4. The distributed model predictive control system for coordinated optimization of multi-energy carbon emissions in industrial parks according to claim 1 is characterized by: The carbon-energy efficiency game coordination mechanism is used to ensure the optimal coordination between carbon emissions and energy efficiency. A model based on non-cooperative game is constructed through the carbon-energy efficiency game coordination mechanism. The entities of the non-cooperative game-based model include at least new energy operators, energy storage companies, and traditional power generators; The strategy set of the non-cooperative game-based model is the optimization action space of each subject under the MPC framework, and the strategy set includes at least power generation strategy, energy storage strategy and load regulation strategy; The payment function of the non-cooperative game-based model is that the payment of each subject consists of carbon emission costs, energy benefits and default penalties, and the goal of each subject is to maximize its payment; The payment function is: U i =L i -M i -O i Where: L i Represents energy income, which is the income obtained by the subject through selling electricity and storing energy; M i Carbon emission cost is the carbon emission fee that the entity needs to pay based on its carbon emissions; i It represents the penalty for breach of contract, which is the penalty that the entity needs to pay if it fails to meet the carbon emission or energy efficiency targets as agreed; Lyapunov optimization theory is used to prove that the model based on non-cooperative game has Nash equilibrium under appropriate conditions and can converge to a stable solution.
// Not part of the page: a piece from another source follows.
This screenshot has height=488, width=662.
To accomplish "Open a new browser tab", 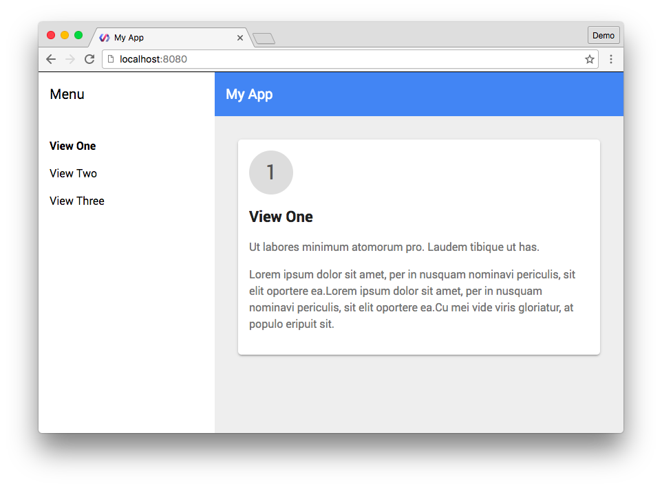I will [x=264, y=38].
Lyapunov function is used to analyze the stability of the system to ensure that the optimization strategy of the participants can reach equilibrium after long-term operation.

5. The distributed model predictive control system for collaborative optimization of multi-energy carbon emissions in industrial parks according to claim 1 is characterized by: The data privacy protection module uses homomorphic encryption technology to protect the privacy of local data, ensuring that the coordinator can only receive gradient information.